Top of Supplied entries
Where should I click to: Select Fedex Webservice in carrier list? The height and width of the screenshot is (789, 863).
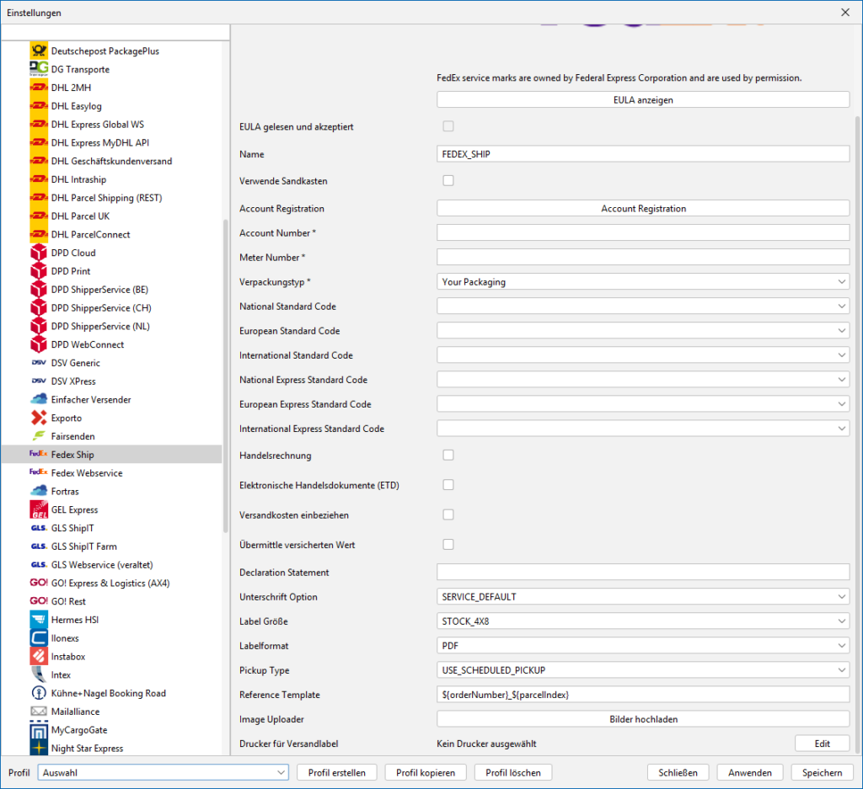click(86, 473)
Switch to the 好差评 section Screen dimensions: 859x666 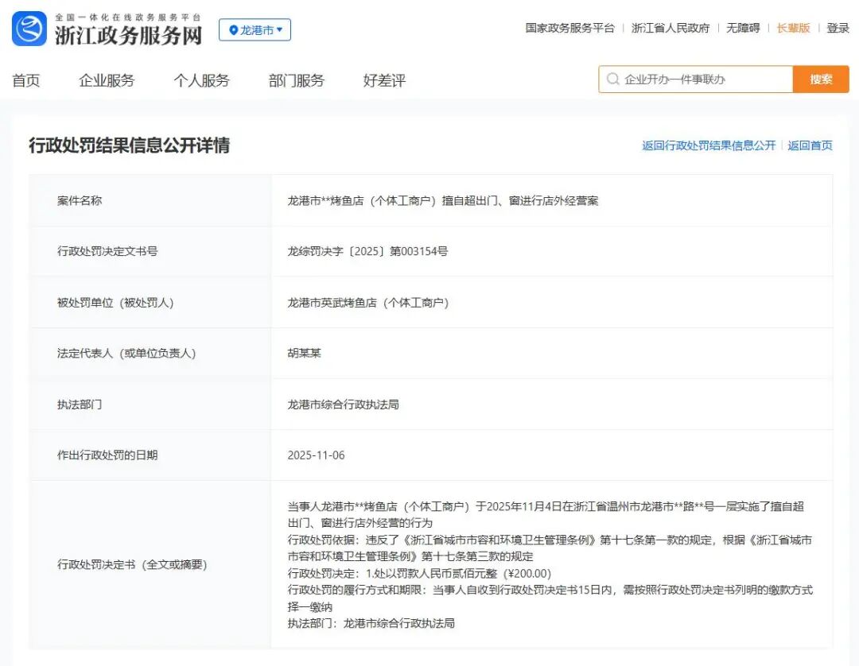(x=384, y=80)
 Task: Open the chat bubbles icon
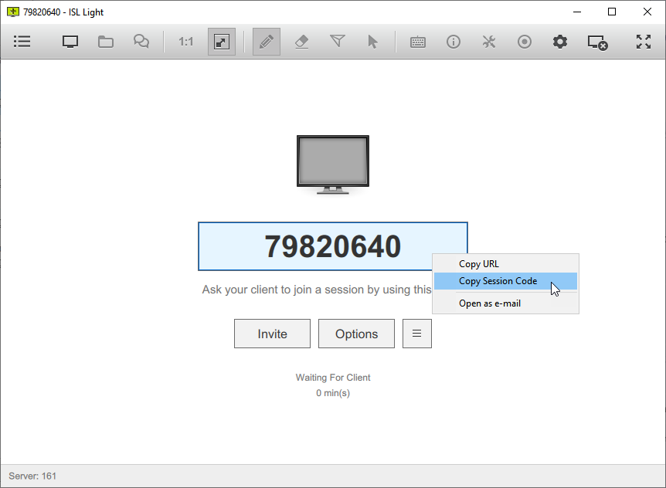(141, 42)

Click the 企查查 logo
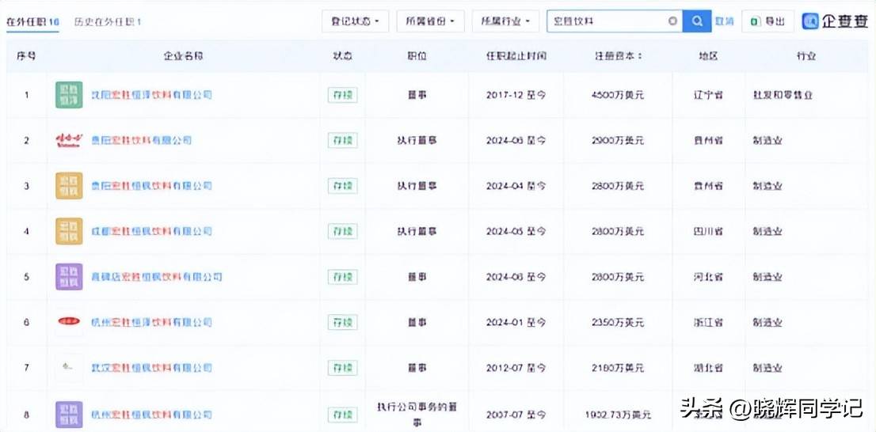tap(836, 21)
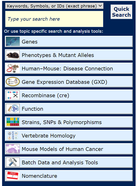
Bottom of Supplied entries
--- Activity ---
Exactly repeat only the lines from the one with "Task: Open the chat bubbles icon" to the closing line above, both included, and omit every picture.

--- Exercise output ---
 Task: Open the chat bubbles icon
(141, 42)

Click the 企查查 logo
tap(836, 21)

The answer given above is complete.